On ne peut voir sans quelque étonnement, ni indignation, que pendant un règne à tant d'égards glorieux, le Pape Léon XIII n'a ainsi obtenu aucune justice pour la religion. Rien de sa volonté « d'arrangement », ni de sa politique du « ralliement », rien n'avait désarmé la haine secrète ou avouée du système républicain, contre l'Eglise elle même...
Pie X commençait donc son règne au moment où la persécution ne faisait que s'accroître. Il avait, de la France, une compréhension mystérieuse, infiniment touchante ; ce pays qu'il n'avait pas visité, était au nombre de ses tendresses chrétiennes. Comment agir ? A qui parler ?
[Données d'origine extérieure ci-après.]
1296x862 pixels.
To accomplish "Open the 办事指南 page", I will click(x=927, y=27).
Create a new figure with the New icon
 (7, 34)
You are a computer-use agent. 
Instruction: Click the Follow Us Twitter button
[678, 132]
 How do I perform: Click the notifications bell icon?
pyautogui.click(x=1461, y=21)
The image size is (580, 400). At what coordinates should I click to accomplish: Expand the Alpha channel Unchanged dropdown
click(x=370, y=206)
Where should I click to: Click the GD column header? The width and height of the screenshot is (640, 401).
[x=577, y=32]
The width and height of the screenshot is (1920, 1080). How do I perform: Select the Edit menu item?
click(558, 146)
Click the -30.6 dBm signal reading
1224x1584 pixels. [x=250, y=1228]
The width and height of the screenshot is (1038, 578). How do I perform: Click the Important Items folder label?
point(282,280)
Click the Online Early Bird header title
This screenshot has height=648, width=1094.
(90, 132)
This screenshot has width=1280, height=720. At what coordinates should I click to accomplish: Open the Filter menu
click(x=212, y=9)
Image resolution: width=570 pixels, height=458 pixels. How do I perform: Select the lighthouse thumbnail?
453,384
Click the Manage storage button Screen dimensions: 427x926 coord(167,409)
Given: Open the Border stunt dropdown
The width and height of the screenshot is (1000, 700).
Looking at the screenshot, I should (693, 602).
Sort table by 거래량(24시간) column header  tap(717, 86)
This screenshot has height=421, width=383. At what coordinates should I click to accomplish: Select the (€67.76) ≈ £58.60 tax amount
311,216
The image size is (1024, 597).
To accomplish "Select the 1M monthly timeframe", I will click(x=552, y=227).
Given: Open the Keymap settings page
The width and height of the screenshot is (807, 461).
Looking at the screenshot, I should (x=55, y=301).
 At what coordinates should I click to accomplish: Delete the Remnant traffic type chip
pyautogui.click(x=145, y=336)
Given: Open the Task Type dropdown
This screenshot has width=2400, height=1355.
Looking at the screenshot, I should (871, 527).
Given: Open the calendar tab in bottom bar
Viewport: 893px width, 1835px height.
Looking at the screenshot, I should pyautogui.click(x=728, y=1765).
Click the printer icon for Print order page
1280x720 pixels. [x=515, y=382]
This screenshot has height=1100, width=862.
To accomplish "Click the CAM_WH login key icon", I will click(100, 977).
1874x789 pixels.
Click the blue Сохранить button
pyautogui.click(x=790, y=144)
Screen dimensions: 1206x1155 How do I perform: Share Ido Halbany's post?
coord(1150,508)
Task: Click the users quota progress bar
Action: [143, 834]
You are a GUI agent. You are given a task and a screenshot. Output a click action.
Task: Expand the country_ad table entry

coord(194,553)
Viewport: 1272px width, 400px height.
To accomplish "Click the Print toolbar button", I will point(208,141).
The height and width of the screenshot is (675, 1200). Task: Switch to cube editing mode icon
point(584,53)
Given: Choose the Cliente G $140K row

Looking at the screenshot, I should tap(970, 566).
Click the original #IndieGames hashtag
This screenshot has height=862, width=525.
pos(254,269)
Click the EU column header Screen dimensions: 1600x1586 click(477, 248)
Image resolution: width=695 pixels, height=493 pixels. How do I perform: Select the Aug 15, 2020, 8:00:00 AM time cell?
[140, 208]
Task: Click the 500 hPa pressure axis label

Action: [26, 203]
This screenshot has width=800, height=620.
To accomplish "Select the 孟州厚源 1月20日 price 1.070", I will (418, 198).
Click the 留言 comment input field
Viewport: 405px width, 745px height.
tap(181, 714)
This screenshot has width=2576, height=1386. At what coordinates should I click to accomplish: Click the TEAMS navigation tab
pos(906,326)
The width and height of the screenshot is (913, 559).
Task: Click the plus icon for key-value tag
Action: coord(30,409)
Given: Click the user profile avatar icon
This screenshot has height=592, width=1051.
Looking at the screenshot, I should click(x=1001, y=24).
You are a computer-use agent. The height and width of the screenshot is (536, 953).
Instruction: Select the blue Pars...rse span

Parmi tant de personnages instables, le pape chercha un homme qui eût puissance, et qui pût comprendre une plainte juste. Quatre mois après son élection au Suprême Pontificat, il écrivit une lettre au Président de la République française, M.Loubet. La lettre était daté du 2 décembre 1903. Le Pape y déplorait l'exode de ces milliers de religieux et de religieuses, contraints à chercher un asile et la liberté en des terres étrangères ; il rappelait que le gouvernement n'avait pas voulu examiner les demandes d'autorisation qu'elles avaient présentées, conformément à la loi nouvelle, et les attaques contre le pape, et les suspensions de traitements ecclésiastiques, et la menace imminente de priver du droit d'enseignement à ses trois degrès, supérieur, secondaire et primaire, tout membre d'une congrégation religieuse, même autorisée. Alors avec tristesse et une fermeté légitimes, il disait au chef de l'Etat :
« En voyant cette longue série de mesures toujours plus hostiles à l'Eglise, il semblerait, monsieur le Président, qu'on veuille, comme certains le croient, préparer insensiblement le terrain, pour en arriver, non seulement à séparer complètement l'Etat d'avec l'Eglise, mais, si c'est possible, à enlever à la France cette empreinte de christianisme qui a fait sa gloire dans les siècles passés. Nous ne pouvons Nous persuader que les hommes d'Etat qui gouvernent actuellement les destinées de la France nourrissent de tels projets, qui entraîneraient fatalement, à l'intérieur, la plus grave perturbation religieuse, et, à l'extérieur, une diminution du prestige et de l'influence de la France ».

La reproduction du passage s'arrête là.